If ever there was a Nintendo game that encapsulates Joseph Campbell’s concept of the Hero’s Journey, it would be The Legend of Zelda. The franchise hero, Link, is an unwitting yet fated hero swept up in a fantasy adventure above his pay grade, a blank slate of sword-swinging and rupee-hunting onto which players can project their own desires. I say this from experience as a child of the ’90s whose older brother subscribed to Nintendo Power, the monthly gaming news magazine that serialized Shotaro Ishinomori’s The Legend of Zelda: A Link To The Past, loosely based on the Super Nintendo Entertainment System game of the same name.
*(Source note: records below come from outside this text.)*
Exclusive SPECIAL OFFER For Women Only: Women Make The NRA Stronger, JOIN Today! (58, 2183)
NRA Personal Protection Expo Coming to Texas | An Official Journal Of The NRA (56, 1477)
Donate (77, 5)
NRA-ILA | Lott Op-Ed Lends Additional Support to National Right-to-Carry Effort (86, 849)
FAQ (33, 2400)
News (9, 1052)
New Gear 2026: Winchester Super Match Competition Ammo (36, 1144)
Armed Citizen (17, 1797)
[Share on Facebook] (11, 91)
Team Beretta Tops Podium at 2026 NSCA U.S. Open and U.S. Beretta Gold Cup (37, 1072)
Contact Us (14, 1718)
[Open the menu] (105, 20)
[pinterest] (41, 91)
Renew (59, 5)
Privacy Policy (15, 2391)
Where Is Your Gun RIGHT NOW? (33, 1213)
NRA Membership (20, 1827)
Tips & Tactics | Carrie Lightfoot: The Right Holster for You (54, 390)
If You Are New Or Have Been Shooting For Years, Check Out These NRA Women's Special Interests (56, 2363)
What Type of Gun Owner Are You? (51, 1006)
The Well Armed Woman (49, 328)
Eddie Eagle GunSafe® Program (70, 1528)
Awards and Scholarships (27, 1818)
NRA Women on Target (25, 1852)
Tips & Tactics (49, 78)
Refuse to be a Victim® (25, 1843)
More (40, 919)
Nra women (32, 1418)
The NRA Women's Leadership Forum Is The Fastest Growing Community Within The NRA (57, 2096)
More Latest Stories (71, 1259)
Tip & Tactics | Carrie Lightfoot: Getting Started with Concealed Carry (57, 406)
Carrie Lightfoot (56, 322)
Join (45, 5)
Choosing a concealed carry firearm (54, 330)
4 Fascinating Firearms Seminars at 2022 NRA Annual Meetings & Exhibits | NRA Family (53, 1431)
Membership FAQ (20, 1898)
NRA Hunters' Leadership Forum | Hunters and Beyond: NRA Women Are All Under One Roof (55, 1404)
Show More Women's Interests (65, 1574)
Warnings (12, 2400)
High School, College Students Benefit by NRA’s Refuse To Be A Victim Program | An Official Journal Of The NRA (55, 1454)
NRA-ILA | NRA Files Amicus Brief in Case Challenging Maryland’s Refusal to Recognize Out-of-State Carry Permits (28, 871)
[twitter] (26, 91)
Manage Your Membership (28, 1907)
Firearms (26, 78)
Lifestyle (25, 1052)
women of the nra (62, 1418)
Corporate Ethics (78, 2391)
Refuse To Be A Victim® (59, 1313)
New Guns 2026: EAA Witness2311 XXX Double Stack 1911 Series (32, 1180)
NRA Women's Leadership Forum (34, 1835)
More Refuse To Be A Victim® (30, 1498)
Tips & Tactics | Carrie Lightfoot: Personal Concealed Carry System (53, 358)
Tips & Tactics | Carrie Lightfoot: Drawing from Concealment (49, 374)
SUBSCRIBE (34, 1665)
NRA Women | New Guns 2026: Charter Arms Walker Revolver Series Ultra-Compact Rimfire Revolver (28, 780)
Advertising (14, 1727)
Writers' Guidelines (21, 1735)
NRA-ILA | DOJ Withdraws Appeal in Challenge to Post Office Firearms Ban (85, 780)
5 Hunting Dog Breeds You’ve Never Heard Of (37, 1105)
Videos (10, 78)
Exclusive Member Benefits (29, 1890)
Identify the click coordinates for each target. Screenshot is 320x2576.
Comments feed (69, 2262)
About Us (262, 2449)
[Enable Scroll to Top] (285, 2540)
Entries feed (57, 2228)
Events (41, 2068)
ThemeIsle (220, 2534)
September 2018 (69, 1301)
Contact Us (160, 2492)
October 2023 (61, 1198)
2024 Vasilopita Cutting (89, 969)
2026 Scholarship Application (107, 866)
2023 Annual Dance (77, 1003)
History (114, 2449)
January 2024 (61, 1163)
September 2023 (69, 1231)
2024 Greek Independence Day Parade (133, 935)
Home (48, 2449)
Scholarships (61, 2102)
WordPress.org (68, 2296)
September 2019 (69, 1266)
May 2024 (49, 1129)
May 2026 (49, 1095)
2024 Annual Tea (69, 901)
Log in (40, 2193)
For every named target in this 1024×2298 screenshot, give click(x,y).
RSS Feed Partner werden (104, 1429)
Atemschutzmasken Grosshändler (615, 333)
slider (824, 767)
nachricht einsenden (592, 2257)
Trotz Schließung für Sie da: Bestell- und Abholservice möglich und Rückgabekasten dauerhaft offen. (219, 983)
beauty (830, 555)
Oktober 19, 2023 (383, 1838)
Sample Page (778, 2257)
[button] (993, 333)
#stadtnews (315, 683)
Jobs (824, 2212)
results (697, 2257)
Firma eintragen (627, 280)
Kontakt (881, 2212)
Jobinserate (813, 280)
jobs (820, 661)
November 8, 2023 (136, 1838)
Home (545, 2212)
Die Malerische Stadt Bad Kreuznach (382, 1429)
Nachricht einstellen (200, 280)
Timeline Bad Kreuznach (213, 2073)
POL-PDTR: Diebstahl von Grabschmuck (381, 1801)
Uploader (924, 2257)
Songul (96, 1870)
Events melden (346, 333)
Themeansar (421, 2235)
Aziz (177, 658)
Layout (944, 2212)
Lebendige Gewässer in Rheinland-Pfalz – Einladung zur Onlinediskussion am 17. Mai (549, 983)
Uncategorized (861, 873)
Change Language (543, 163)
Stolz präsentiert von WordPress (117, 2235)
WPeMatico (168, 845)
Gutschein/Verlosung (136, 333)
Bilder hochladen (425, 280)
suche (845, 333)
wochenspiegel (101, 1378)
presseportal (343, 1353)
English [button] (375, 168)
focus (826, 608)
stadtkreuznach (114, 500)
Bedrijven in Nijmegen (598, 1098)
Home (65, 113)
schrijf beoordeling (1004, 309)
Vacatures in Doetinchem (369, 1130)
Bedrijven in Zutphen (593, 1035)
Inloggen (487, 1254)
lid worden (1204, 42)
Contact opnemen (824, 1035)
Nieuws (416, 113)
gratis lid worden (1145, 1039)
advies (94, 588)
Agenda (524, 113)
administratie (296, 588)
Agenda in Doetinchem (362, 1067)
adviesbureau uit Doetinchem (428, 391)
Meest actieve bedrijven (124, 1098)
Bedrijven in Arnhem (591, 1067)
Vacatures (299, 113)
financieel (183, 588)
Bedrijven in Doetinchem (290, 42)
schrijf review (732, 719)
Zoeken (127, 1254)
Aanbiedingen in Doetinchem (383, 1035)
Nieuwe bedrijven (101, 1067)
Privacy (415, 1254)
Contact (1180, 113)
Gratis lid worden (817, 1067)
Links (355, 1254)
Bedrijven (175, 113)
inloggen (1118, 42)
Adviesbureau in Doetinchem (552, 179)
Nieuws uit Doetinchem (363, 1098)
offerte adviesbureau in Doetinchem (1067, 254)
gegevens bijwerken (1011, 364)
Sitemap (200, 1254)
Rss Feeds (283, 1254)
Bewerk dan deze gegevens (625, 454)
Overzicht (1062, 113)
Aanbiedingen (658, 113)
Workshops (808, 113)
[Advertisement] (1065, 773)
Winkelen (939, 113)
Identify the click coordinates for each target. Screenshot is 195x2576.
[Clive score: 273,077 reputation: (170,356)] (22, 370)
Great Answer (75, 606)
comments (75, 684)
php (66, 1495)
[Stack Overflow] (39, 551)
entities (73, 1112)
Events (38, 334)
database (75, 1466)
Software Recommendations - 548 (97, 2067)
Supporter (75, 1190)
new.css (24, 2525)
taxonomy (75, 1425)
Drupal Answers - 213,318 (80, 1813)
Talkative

Let me repeat that a little more breathlessly: one of manga’s greatest legends produced a full-color adaptation of one of the apexes of one of the greatest video game franchises of all time (edited by Shigesato Itoi of Earthbound/Mother fame, no less). None of that meant anything to me at five years old; I was having enough trouble parsing names like Agahnim, Sahasrala, and Kakariko to bother with any reputations or franchises. I only cared that the art was gorgeous and every chapter’s cliffhanger ending left me dying to know what happened next. I share these details in the interest of full disclosure, because revisiting the comic in Viz’s collected edition has been a serious nostalgia trip for me, largely bolstered by the lasting quality of Ishinomori’s artwork and layouts. It’s also a case example that the book is great for younger readers, but your mileage may vary.
For new readers, that cover is a dead giveaway that something legendary is about to unfurl: the Master Sword in the stone, Zelda’s own version of Excalibur, covered in moss and waiting for a worthy hero. Within the first 15 pages of story, Link is already on a quest to avenge his fallen uncle, rescue the kidnapped Princess Zelda, and recover the Master Sword from fell soldiers of darkness. Over the course of 12 chapters, Ishinomori more or less recreates the structure of the Link To The Past video game, MacGuffins and all. The story feels like an abbreviated video game in many ways, as Link is often snatched from the jaws of death through an array of deus ex machinas. Danger and violence toward Link are frequently defused into humorous panels with rocks bouncing off his head or his face exhibiting a goofy expression. Story holes abound, in some cases warping Link from one setpiece to another with nothing more than a brief narrative cue that he moved at all, but Ishinomori’s watercolors and impeccable eye for design render the world of Hyrule with such attention-grabbing grandeur that most of the story’s shortcuts are easy to forgive. When the Master Sword crackles with lightning, Link sails a sled across a snowplain, or any of the series’s massive beasts fills the frame, readers are treated to full-page or even two-page spreads that will leave them gobsmacked at the sheer clarity and scale.
Beyond swordplay and magic powers, there is a morality to Zelda’s world that is charmingly simple. There exists a “Dark World” version of Hyrule where one’s evil thoughts and actions turn them into beasts. Link is constantly at risk of losing himself there, and he meets a fellow adventurer, Roam, who takes advantage of a birdlike transformation in his own identical adventure. Will Roam defeat the evil Ganon, or is it up to Link, aided by mystics, fairies, librarians, and the magic of Zelda’s pure heart? Across bloodless action scenes and eye-popping journeys from castles to jungles, deserts, temples, and mountains, this adventure is worth taking for all ages, from the young at heart to the young in age.
Let’s take a moment to address Zelda’s role in all this, especially as she’s the title character of the franchise. She would seem to be the primary mover of the quest, despite her captivity: Link is more or less her tool, motivated by her psychic missives and pleas for help. While Link is rumored to be a legendary hero with knightly parentage, Princess Zelda is relegated to a prison or locked in solid crystal throughout most of the story. At one point, when Link’s hand turns into a painful claw, Zelda bandages it in a dream sequence and eases his nerves. Yet after Link and Roam consider the prophecy of who will ultimately defeat the evil Ganon with a mysterious enchanted arrow, it’s ultimately Zelda who fires the arrow, with the implication that she enchanted it herself just before firing.
The ending, draped in career success and personal tragedy, shows Link as the leader of Hyrule’s knights. He bows to Queen Zelda as she departs on horseback, lamenting that she and Link felt closest when they were linked in danger, and now she’s alone in peace while Link still acts as a guard. The journey turns out to be more important than its ending or beginning, inviting readers to start all over.